AS CASH'S BLAST SPLIT THE LAST HOUR BEFORE SUNRISE, IN
confusion and disbelief, almost hesitantly, sirens groaned and howled across the infertile hills. She listened to the scrambling of jeeps and helicopters and saw the febrile web of searchlights gathering and blazing across the site. Alarms sounded across the wasted canyons. Blast doors sealed the Virgin Galactic spaceport and flashlights scanned the billboards and the concrete facility, illuminating the machines that had been used to construct the runway. Pressing herself between two rocks, she drank a pouch of orange juice and gagged as she sucked rations from another foil packet. She needed to run again. A helicopter passed directly overhead, its rotors coating her in loose dirt. It seemed that it did not detect her. It had begun. Through the dawn, Air Force firefighters fought to extinguish the brush ignited by Cash's explosives. Small piñons flamed like twisted effigies in the rising sun. Forensics crews in HAZMAT suits waved Geiger counters at the scene of smoking lava and twisted metal where the monument had stood. They studied the smashed glass of the
crater shelter and examined the scattered plastic toilets. Cash had made the decision to escape the desert and the region of White Sands Missile Range by retreating to the Southwest, rather than scraping north toward Highway 380, where she would almost certainly encounter more roadblocks and roving military police. Instead, she made her way toward I-25, the Rio Grande, and the town of Truth or Consequences. The route would be fifty miles to the interstate, retreating across bleak terrain, keeping herself invisible among the red and black rock formations, the furnace of day and the freezer of night. She planned to cross the river where it narrowed to the north of Elephant Butte and hitch the final stretch down to Radium Springs and her motorcycle. Sometimes she would hear a distant military jeep, the barking of a dog, or the transit of another chopper investigating the scene, looking for whoever had penetrated and attacked the site. These attentions buzzed like flies around an open sore.

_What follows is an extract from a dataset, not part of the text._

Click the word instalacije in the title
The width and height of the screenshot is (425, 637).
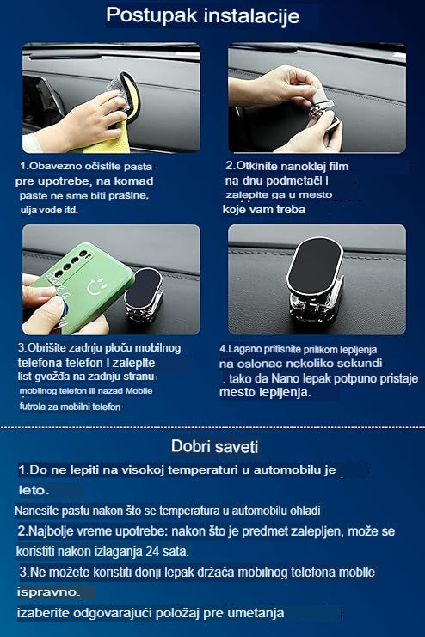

April 2, 2011. The Trinity bomb site was not opened to tourists. The earliest buses were turned back, and all others canceled. Cars were halted before Stallion Range and permitted no further. No one would sell hot dogs. No one would pretend to be caught in a blast for cameras. Cash reached the Rio Grande at early evening. The final blood red swell of sunset gathered and poured into the canyon as she descended, and the darkness enwrapped her once more as she lowered herself toward the sound of water. Early April was too soon for rattlesnakes, but the rocks and scrub were themselves barbed enough to bite at her combat fatigues. The trees along the lip of the vermilion-lit crevasse recalled a strip of atomic blasts silhouetted against the oncoming night. When the stars penetrated, she saw them reflected in the river, bright as fuel rods, their radiation pulsing through eternities of decay, lethal forever. For a moment, she thought that she heard voices, yet as her ears sought the sounds, she discovered coyotes calling one another along the opposing watersides. The river grew louder
as the shale and mud slipped beneath her boots. The sides of the canyon spread blank black walls between her and the rising moon. Cash forced herself down and the freezing river stole her breath, stiffening her lungs and slowing her muscles as she fought to swim with the pack on her back and her clothes becoming dead weight. Water flecked and then poured into her windpipe as the current hauled her down. Cash began to drown, kicking weakly and reaching blindly into the nothingness that swallowed her. She coughed water into water. Silver bulbs exploded. Suddenly, she was caught on a hump of stones. Twisting and contorting, she found herself kneeling, vomiting across a shimmering mosaic of rocks. There, Cash lost consciousness.